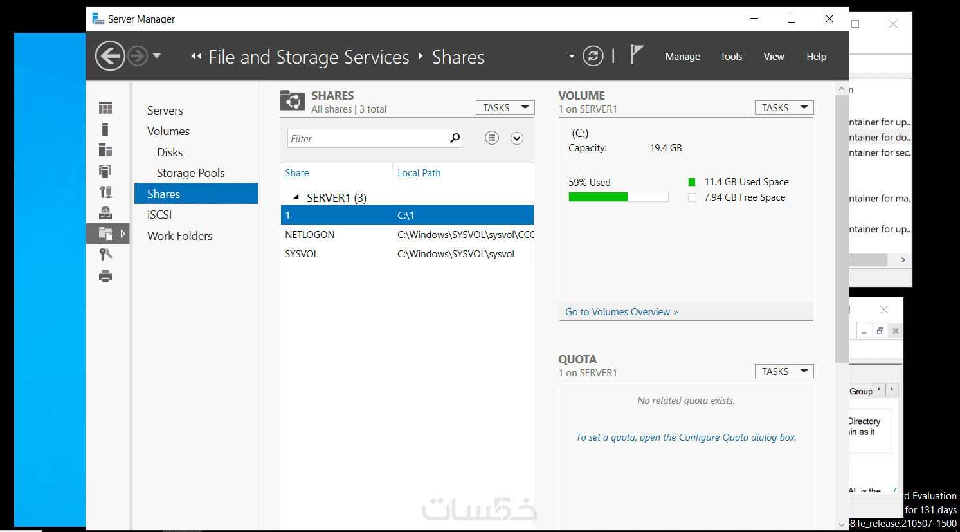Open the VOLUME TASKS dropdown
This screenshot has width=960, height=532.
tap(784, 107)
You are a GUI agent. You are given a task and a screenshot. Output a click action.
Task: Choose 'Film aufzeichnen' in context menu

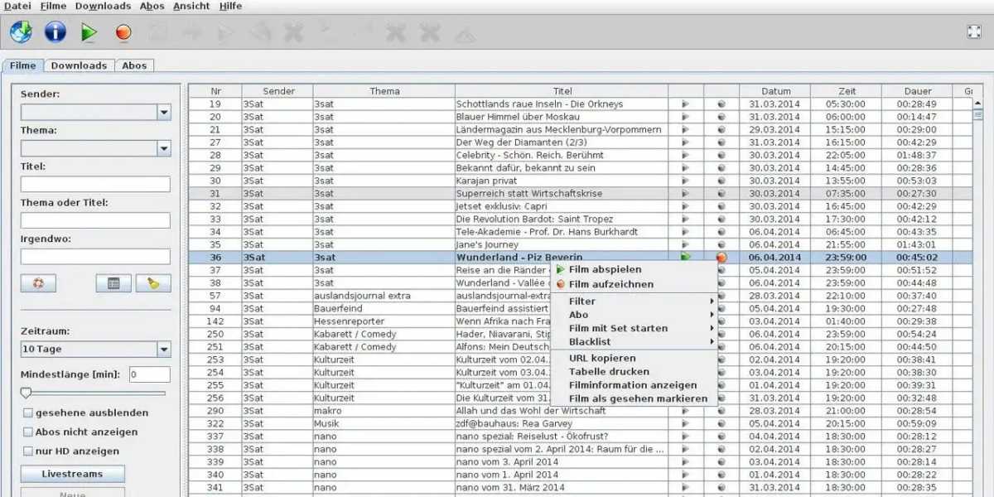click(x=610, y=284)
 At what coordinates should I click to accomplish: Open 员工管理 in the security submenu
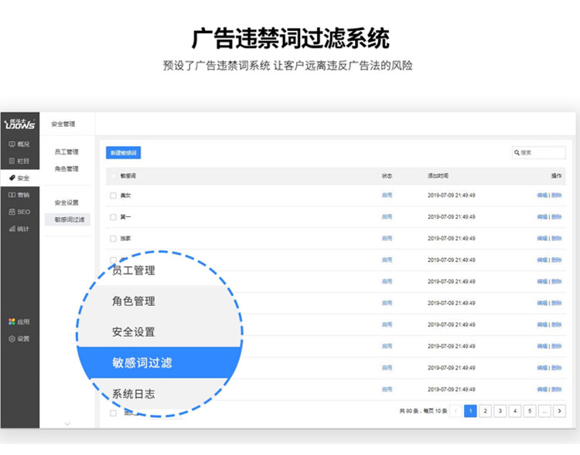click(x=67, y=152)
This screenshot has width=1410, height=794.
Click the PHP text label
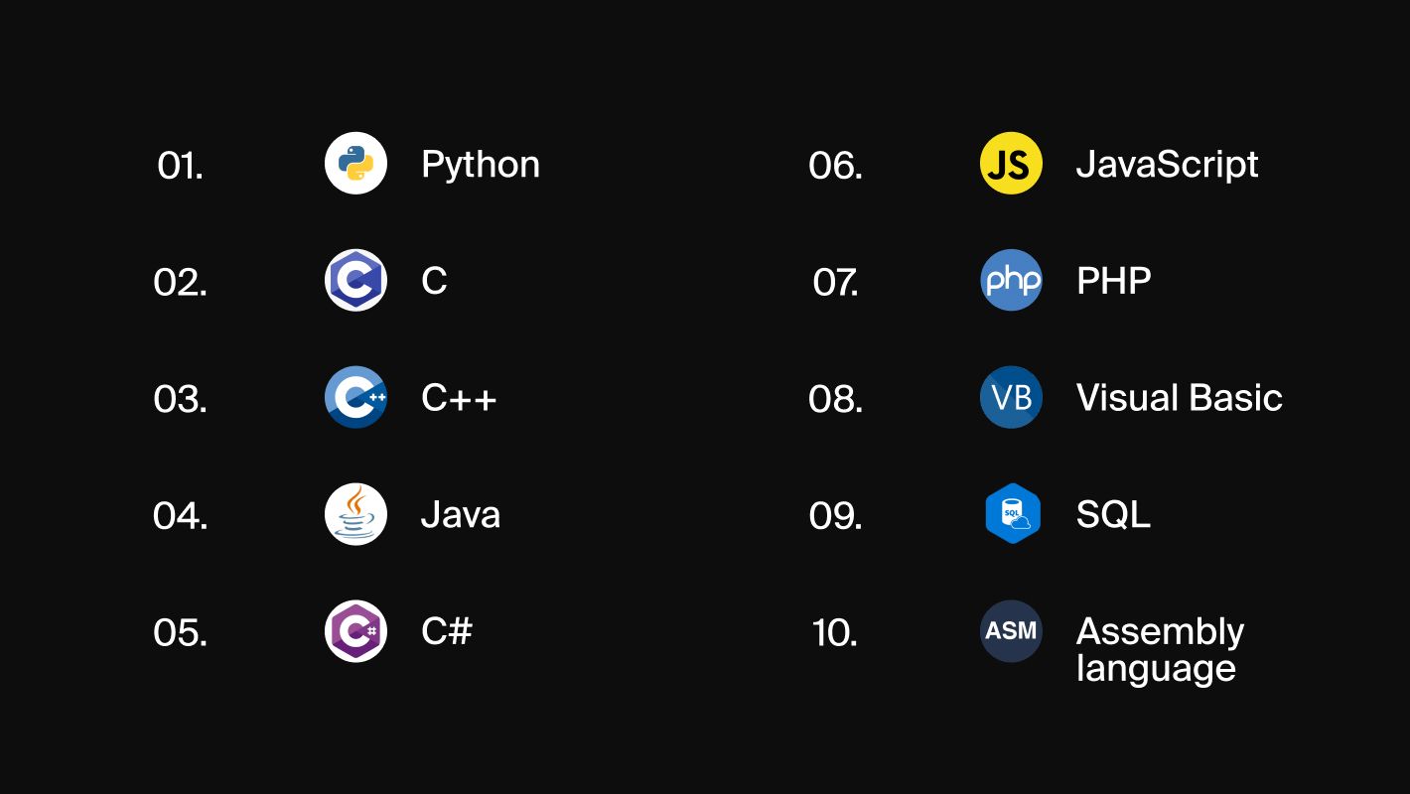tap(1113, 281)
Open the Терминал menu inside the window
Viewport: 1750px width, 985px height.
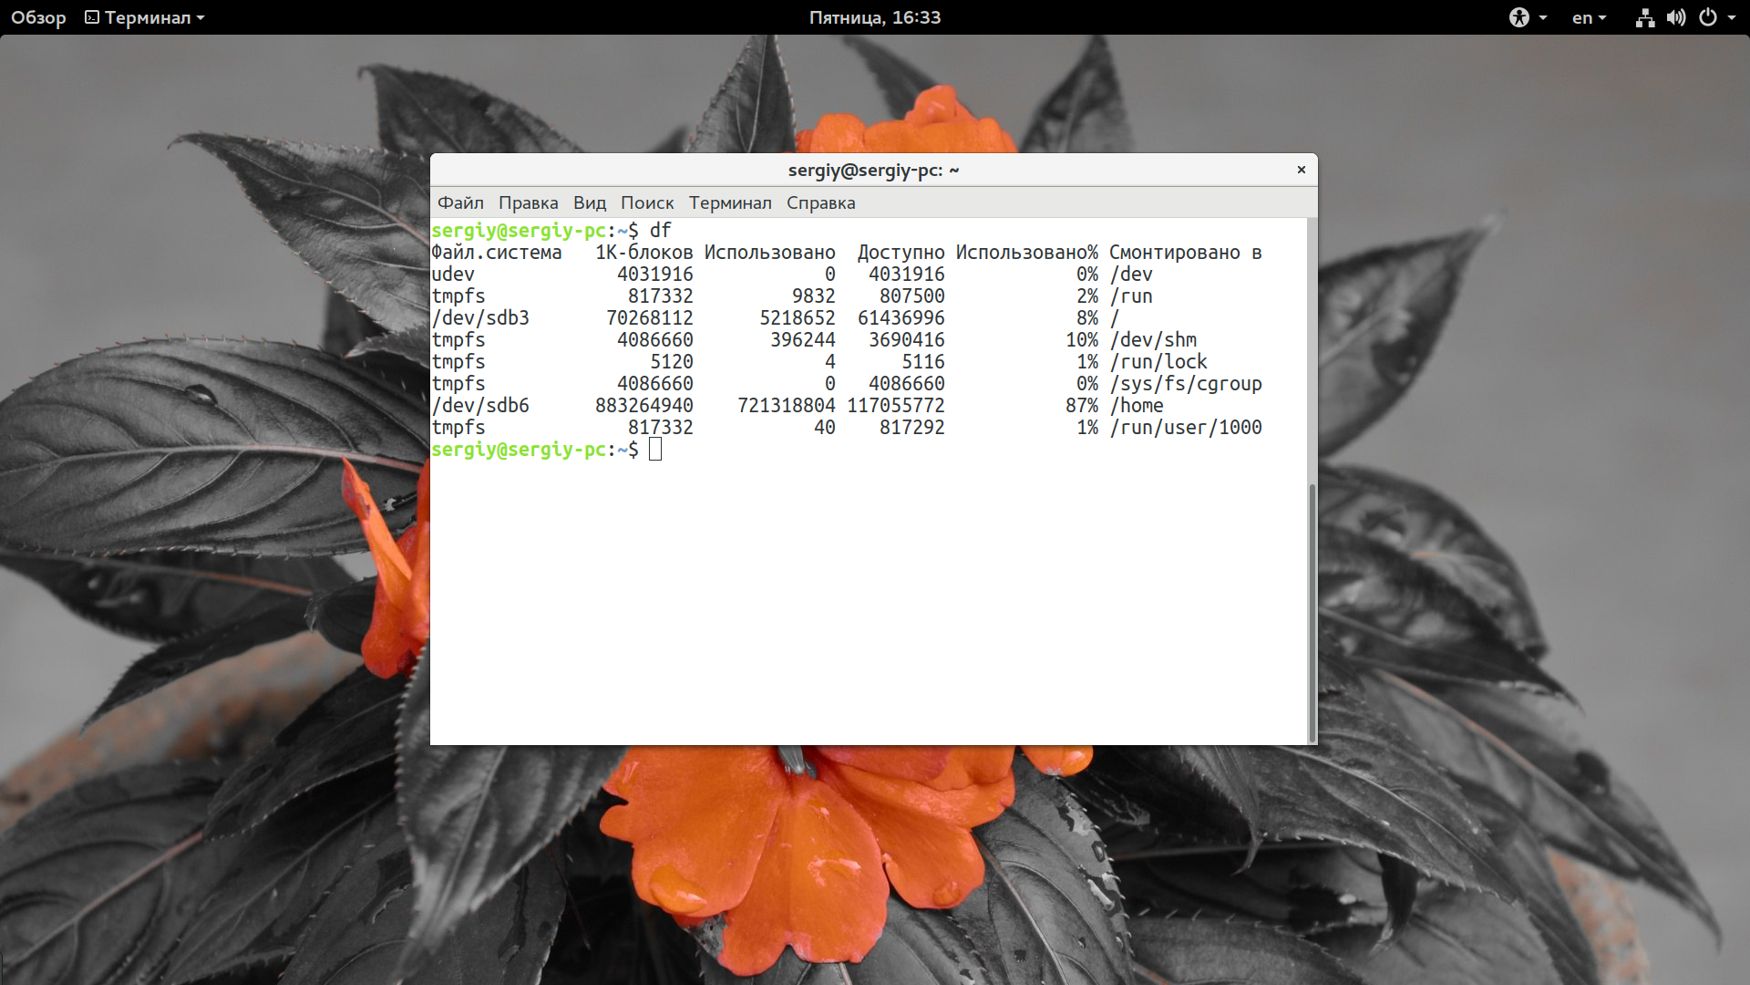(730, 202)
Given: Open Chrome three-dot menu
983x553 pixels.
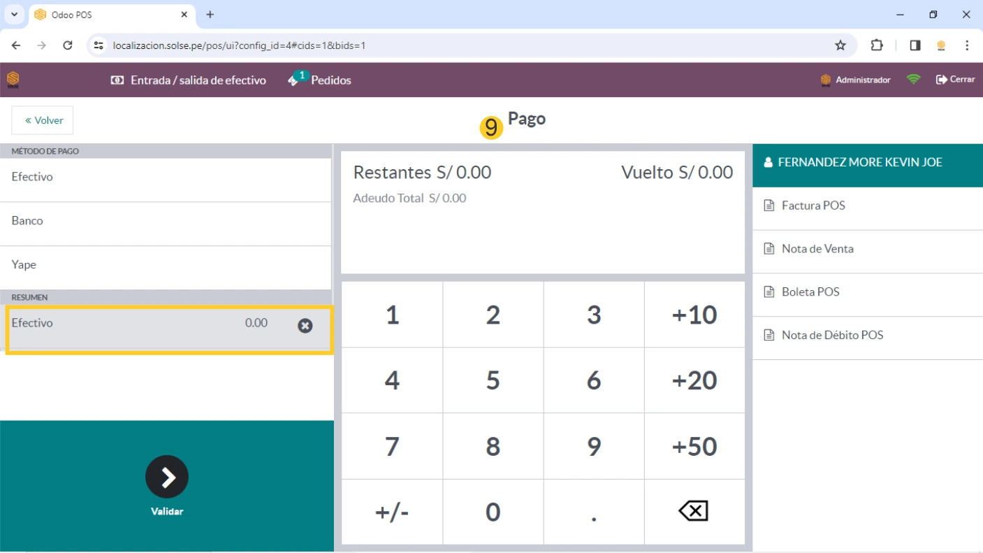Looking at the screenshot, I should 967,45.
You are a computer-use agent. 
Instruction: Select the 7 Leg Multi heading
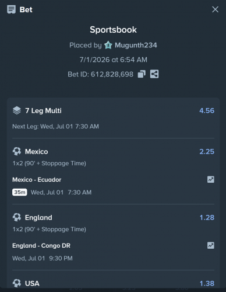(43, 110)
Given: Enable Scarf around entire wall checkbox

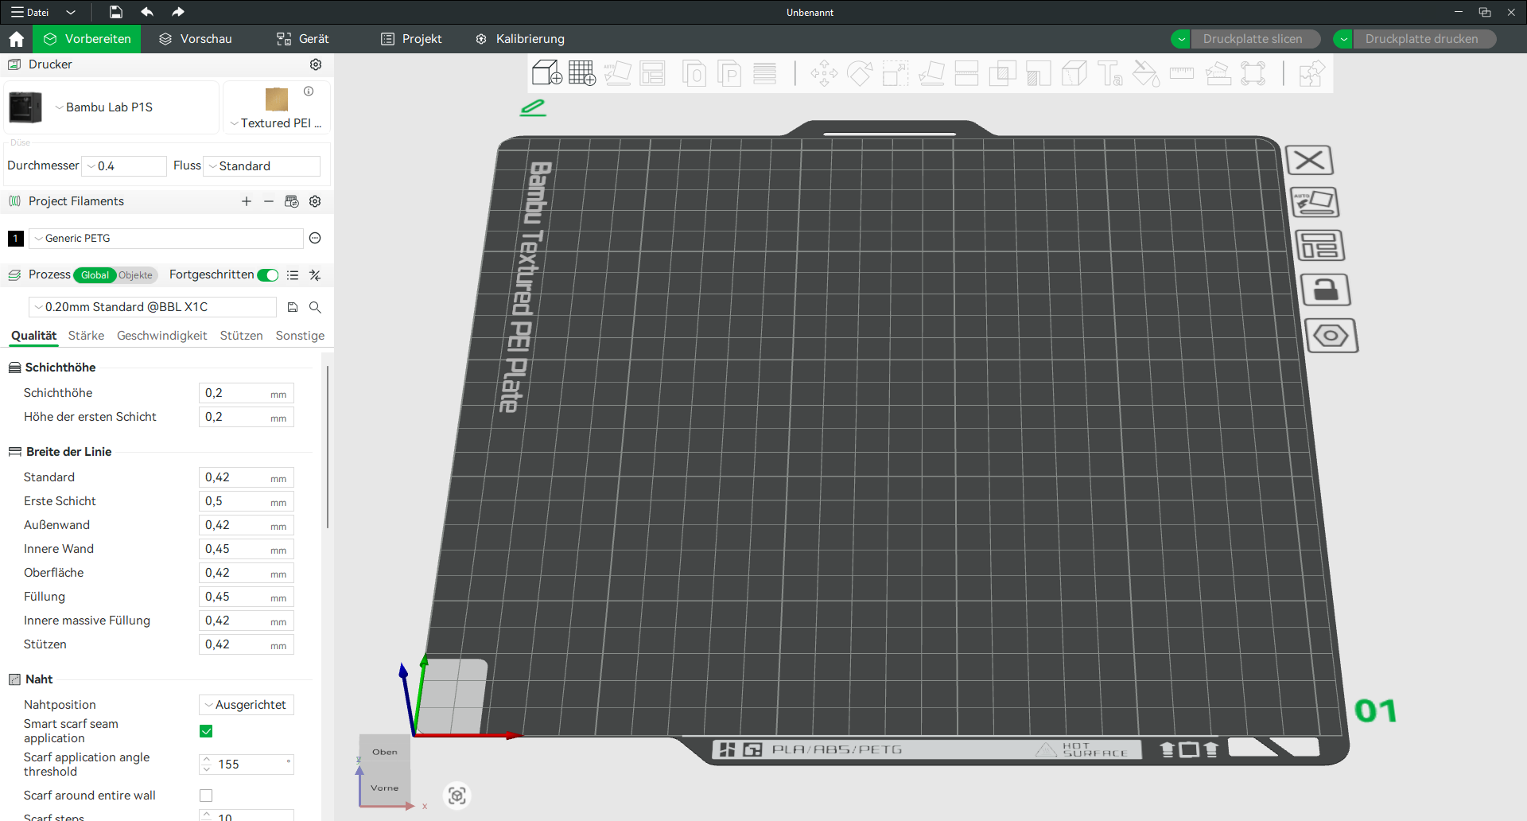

━━━━━━━━━━━━━━━━━━━━

**Task requirements:**
Extract all the text lines from the records above, word for word, and leave the pictures out of your answer.

**Reply:**
Open the VOLUME TASKS dropdown
This screenshot has width=960, height=532.
tap(784, 107)
You are a GUI agent. You are given a task and a screenshot. Output a click action.
Task: Choose 'Film aufzeichnen' in context menu

click(x=610, y=284)
 At what coordinates should I click to accomplish: Open 员工管理 in the security submenu
click(x=67, y=152)
This screenshot has width=1410, height=794.
Click the PHP text label
tap(1113, 281)
Open the Терминал menu inside the window
Viewport: 1750px width, 985px height.
(730, 202)
Given: Open Chrome three-dot menu
983x553 pixels.
Looking at the screenshot, I should 967,45.
You are a computer-use agent. 
Instruction: Select the 7 Leg Multi heading
(43, 110)
Given: Enable Scarf around entire wall checkbox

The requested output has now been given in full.